→ **EXERCISE TASKS**
(A) According to the OpenRouter guide, what base URL should be set as base_url?
(B) Output the text of the OpenRouter guide between "OpenRouter Chat Completions API: Endpoint, Setup" and "running behind it.", inclusive, word for word.

START SOURCE TEXT

2026-06-03 · flo2 blog

OpenRouter Chat Completions API: Endpoint, Setup & Example

The OpenRouter Chat Completions endpoint is the main surface you'll use to send inference requests through OpenRouter. It speaks the same wire format as OpenAI's Chat Completions API, which means you can reach it with the official OpenAI SDK, curl, or any HTTP client by swapping in a single base URL. This guide covers the exact endpoint shape, authentication, the model field that selects a provider, streaming, and how any OpenAI-compatible API gateway — including flo2 — gives you one stable integration point regardless of which model is running behind it.

The OpenRouter Chat Completions endpoint

OpenRouter exposes its Chat Completions surface at:

POST https://openrouter.ai/api/v1/chat/completions

That means the OpenRouter /v1/chat/completions path lives under the base URL https://openrouter.ai/api/v1. Set that as your base_url and you're done — every tool, library, or SDK that knows how to talk to OpenAI will work without further changes.

END SOURCE TEXT
START DATA EXCERPTS

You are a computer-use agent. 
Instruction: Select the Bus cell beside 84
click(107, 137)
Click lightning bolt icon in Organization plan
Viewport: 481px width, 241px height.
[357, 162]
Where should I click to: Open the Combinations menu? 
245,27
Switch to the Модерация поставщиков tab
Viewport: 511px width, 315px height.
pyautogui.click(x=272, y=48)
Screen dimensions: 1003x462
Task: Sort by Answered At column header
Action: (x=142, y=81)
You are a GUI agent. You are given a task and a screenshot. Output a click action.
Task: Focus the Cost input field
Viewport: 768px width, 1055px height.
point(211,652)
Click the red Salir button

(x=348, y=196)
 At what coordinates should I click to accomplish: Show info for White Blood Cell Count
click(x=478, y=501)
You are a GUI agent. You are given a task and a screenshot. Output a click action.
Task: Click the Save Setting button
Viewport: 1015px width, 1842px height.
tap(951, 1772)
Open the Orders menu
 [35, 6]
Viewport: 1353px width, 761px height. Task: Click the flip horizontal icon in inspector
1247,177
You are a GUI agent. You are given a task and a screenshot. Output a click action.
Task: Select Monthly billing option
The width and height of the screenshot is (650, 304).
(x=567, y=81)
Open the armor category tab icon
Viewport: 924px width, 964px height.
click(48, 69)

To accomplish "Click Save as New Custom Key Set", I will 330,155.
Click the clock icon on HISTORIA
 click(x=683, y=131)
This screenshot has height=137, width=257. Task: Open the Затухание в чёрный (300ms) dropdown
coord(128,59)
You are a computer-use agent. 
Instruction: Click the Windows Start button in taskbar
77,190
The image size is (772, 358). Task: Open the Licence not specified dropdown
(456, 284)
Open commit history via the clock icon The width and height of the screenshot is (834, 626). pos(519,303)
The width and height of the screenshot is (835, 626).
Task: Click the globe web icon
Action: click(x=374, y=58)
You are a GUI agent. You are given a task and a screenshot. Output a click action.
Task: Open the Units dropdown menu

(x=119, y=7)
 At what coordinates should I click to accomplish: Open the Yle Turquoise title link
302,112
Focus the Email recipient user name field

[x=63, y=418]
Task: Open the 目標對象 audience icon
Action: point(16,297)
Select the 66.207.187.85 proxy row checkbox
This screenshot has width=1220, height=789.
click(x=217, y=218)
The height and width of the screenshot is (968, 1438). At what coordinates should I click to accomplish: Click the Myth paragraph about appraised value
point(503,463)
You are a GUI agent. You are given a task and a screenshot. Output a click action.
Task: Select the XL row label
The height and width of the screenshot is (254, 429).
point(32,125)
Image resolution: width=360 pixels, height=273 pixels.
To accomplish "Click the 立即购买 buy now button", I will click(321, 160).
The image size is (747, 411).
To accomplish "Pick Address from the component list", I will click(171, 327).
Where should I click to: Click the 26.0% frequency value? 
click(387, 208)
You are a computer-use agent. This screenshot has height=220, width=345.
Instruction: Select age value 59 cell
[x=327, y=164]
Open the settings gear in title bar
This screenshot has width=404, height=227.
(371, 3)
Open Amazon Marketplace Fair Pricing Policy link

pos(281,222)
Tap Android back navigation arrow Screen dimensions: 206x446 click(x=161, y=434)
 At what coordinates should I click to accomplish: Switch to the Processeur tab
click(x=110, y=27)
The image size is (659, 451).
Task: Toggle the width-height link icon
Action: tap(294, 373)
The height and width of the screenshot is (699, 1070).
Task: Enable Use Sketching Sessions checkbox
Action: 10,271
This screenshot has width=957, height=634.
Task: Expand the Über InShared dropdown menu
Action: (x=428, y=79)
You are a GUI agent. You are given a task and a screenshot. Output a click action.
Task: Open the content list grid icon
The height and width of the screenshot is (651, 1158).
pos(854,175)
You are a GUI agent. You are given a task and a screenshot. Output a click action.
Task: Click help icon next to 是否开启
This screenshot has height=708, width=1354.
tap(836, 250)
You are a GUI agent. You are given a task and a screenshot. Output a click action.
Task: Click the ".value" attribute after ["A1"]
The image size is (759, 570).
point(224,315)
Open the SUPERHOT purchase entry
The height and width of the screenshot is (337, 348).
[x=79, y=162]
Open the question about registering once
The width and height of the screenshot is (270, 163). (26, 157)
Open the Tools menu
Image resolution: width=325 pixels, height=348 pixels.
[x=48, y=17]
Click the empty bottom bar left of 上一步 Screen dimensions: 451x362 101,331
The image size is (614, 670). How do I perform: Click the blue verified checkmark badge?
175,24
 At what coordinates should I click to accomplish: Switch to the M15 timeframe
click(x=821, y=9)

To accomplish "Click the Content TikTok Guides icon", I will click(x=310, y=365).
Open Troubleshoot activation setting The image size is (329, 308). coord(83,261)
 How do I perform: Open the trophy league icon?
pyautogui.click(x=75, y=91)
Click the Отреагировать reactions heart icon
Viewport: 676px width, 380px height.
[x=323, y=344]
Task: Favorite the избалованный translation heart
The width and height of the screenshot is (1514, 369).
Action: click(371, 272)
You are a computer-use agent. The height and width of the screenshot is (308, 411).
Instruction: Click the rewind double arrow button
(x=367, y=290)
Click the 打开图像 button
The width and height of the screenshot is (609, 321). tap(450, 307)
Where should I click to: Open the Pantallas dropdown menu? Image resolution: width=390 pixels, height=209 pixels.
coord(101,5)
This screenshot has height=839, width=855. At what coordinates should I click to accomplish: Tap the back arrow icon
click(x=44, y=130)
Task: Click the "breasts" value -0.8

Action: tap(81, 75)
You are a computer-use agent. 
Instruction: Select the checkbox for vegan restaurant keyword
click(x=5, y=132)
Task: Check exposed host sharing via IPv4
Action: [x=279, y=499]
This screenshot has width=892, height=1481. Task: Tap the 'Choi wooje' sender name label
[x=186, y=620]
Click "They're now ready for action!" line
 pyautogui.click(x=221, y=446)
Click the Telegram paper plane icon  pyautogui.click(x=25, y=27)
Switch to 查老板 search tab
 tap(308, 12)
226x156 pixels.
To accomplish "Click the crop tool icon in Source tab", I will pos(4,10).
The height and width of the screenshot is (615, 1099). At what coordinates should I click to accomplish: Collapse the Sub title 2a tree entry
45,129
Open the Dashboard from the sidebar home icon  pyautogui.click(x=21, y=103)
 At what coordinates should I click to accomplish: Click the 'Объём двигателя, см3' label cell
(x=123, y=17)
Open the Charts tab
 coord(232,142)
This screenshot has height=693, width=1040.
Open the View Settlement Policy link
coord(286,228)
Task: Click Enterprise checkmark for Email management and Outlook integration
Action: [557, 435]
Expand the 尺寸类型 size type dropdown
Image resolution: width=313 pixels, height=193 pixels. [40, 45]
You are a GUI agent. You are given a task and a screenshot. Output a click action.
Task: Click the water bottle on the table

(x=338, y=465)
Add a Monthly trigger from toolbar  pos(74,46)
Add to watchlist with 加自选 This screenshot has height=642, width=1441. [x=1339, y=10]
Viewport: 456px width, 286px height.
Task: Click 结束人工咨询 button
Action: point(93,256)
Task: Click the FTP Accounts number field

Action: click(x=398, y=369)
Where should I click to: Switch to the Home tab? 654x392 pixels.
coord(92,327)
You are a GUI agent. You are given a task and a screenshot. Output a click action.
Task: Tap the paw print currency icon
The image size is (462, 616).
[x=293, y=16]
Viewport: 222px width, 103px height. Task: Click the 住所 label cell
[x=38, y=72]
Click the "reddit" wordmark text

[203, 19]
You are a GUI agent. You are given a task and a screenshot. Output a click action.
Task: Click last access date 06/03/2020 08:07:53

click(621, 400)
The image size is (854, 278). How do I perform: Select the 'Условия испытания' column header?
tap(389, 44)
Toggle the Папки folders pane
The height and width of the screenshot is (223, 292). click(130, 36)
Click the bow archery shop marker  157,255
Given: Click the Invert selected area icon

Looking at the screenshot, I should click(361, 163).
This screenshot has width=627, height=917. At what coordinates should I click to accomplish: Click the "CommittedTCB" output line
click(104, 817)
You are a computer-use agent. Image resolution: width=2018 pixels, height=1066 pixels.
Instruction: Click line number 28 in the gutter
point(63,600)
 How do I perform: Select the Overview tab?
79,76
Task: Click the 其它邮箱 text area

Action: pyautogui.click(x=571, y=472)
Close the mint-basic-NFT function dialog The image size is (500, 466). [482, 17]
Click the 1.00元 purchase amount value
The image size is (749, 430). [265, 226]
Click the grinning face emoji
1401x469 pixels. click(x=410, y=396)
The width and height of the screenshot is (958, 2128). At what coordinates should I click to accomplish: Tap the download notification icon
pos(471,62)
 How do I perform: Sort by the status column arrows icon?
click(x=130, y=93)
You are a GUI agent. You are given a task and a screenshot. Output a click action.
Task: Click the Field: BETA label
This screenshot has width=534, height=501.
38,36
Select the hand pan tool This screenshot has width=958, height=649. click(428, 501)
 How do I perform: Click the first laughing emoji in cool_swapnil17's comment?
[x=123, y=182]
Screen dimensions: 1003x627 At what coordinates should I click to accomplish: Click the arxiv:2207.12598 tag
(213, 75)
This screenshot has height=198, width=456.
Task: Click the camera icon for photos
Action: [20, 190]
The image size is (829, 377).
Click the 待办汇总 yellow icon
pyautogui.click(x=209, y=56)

END DATA EXCERPTS

→ **PROBLEM SOLUTIONS**
(A) https://openrouter.ai/api/v1

(B)
OpenRouter Chat Completions API: Endpoint, Setup & Example

The OpenRouter Chat Completions endpoint is the main surface you'll use to send inference requests through OpenRouter. It speaks the same wire format as OpenAI's Chat Completions API, which means you can reach it with the official OpenAI SDK, curl, or any HTTP client by swapping in a single base URL. This guide covers the exact endpoint shape, authentication, the model field that selects a provider, streaming, and how any OpenAI-compatible API gateway — including flo2 — gives you one stable integration point regardless of which model is running behind it.